Zynga stock continues to drop

Tuesday, 20th December 2011 01:06 GMT By Brenna Hillier

Business Insider reports investors are proving leery of Zynga stock, following the social publisher’s initial public offering last Friday. On the morning of its second day of trading, the stock had dropped 4% from its IPO price to $9.10, and closed at $9.05, almost 10% down. Bloomberg‘s Paul Kedrosky cited both poor market conditions and Zynga’s weak fundamentals for a prediction that the stock will drop to around $6 within the coming 12 months. Zynga’s IPO raised $1 billion, giving it the largest tech IPO since Google’s in 2004, but its first day of trading saw massive fluctuations.



  1. JWB

    It would seem that investors have grown increasingly skeptical of tech IPO valuations – and in this case, skeptical also of how low a percentage of the companies shares are being traded.
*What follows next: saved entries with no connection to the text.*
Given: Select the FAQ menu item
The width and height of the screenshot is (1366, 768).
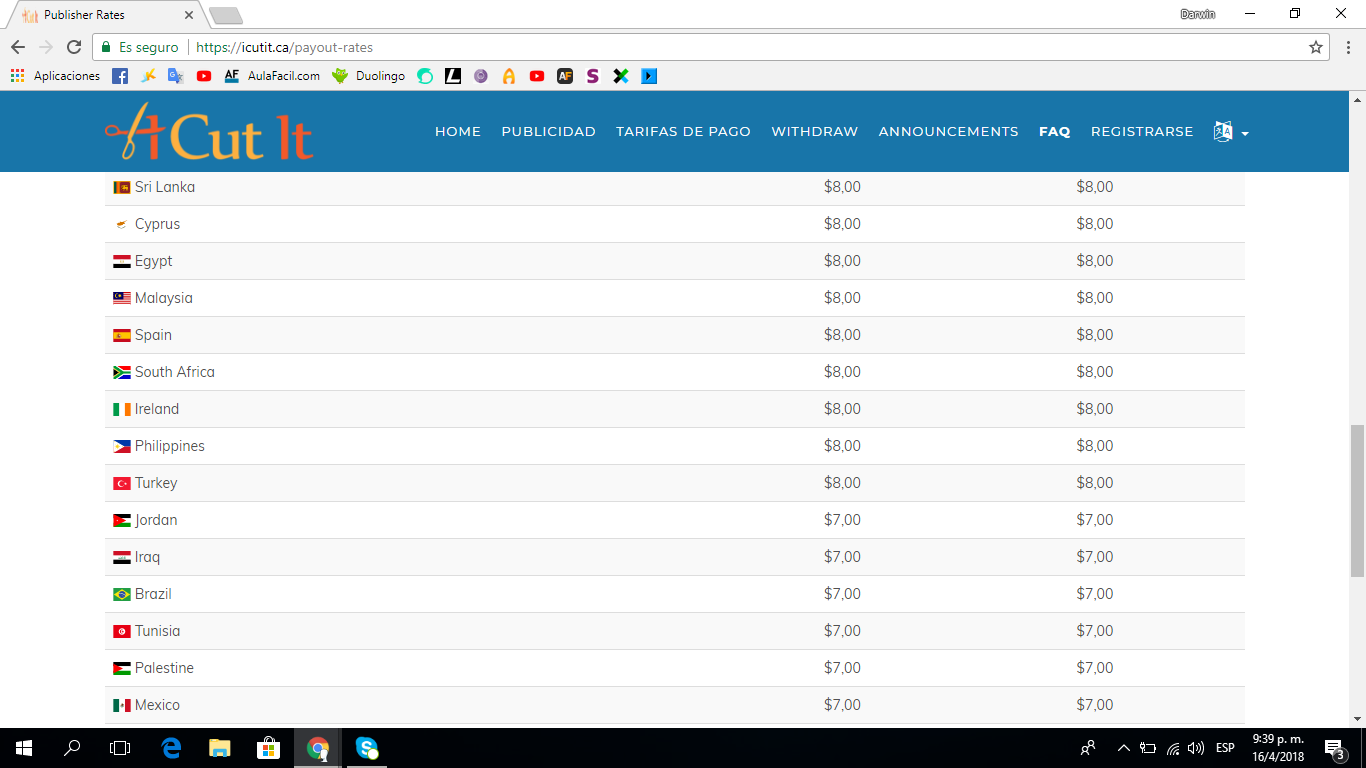Looking at the screenshot, I should pyautogui.click(x=1054, y=131).
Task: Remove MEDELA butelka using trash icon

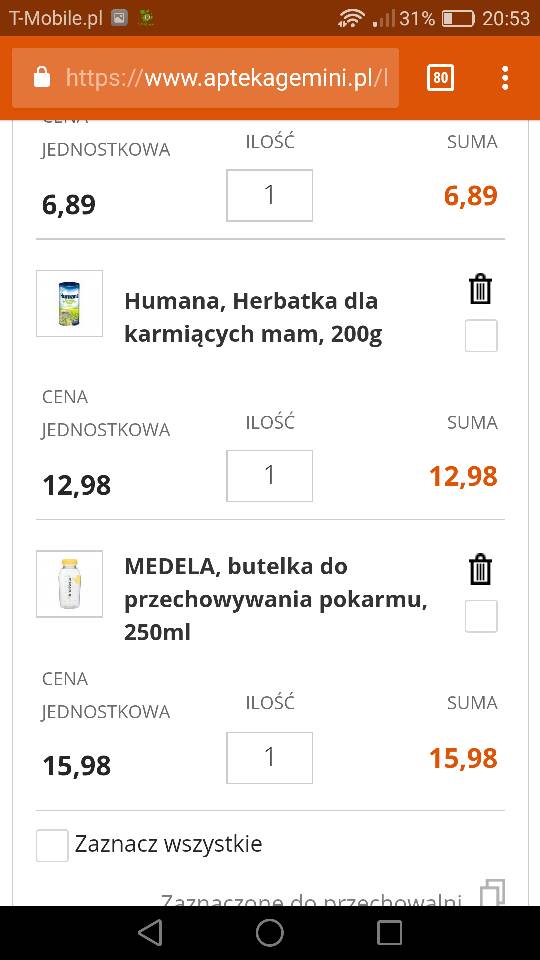Action: point(481,570)
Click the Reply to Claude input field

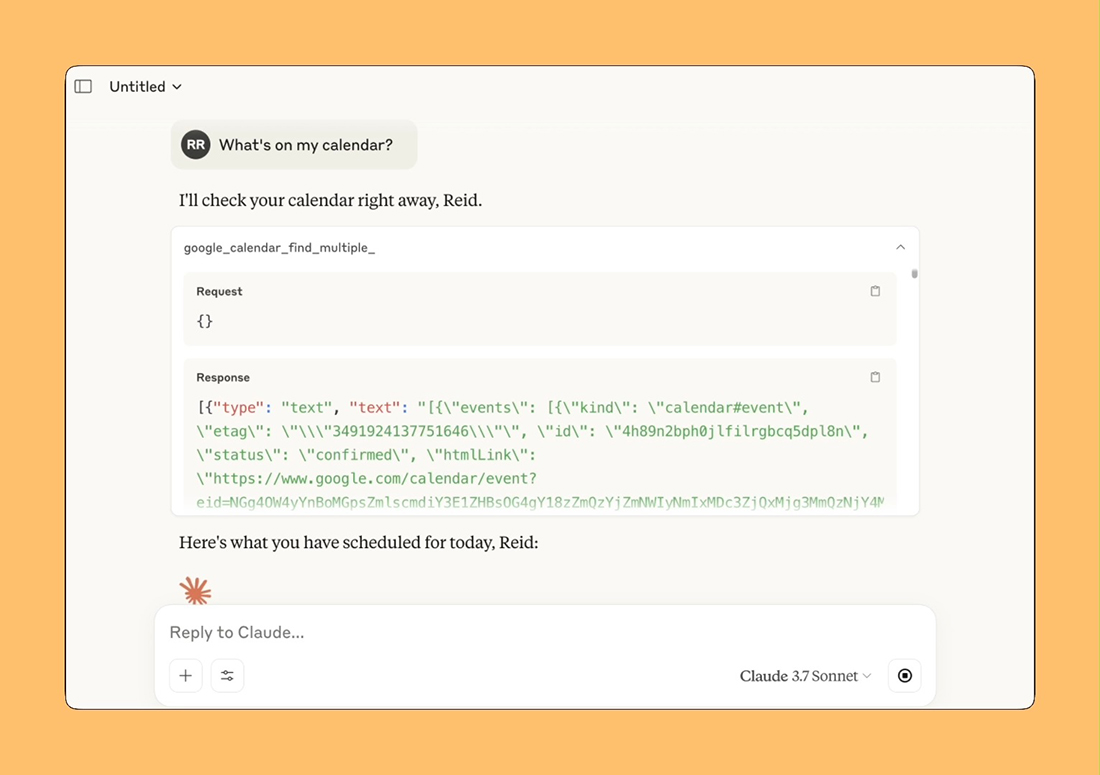click(x=540, y=632)
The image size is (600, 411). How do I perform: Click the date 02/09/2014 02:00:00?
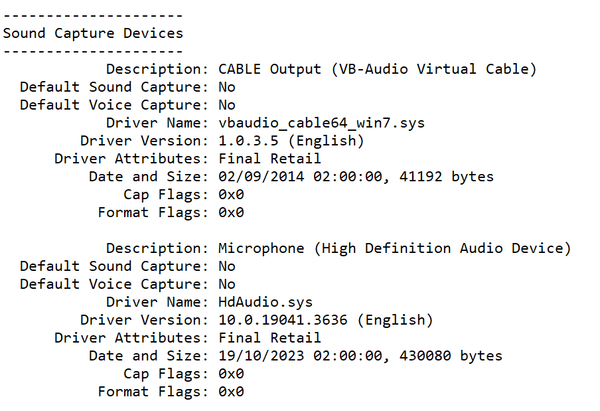tap(300, 177)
I think in the long run, their treasure trove of game developers and savvy marketing will mean that even at today’s price, it will rise. However in the short term I predict it will fall to $8. All my thoughts here:

    #1 3 years ago
  2. sg1974

    As I said about three months ago the owners, their advisers and their investment banks will find enough dumb-fucking-morons and greedy stupid people who’ll fail to spot yet another bubble and part with their cash for yet another castle built on sand. While the lemmings count their losses, the directors, the bankers and the accountants will be too busy laughing on their yachts on the Med to give a fuck.

    Next up: even more morons will line up to pile into Rovio, “valued” in the many billions almost entirely based on a single game.

    I’ll wager neither will exist in five years. Baltimore Technologies says hi: “worth” $13 billion in 2000 according to the market, and effectively $0 in 2006.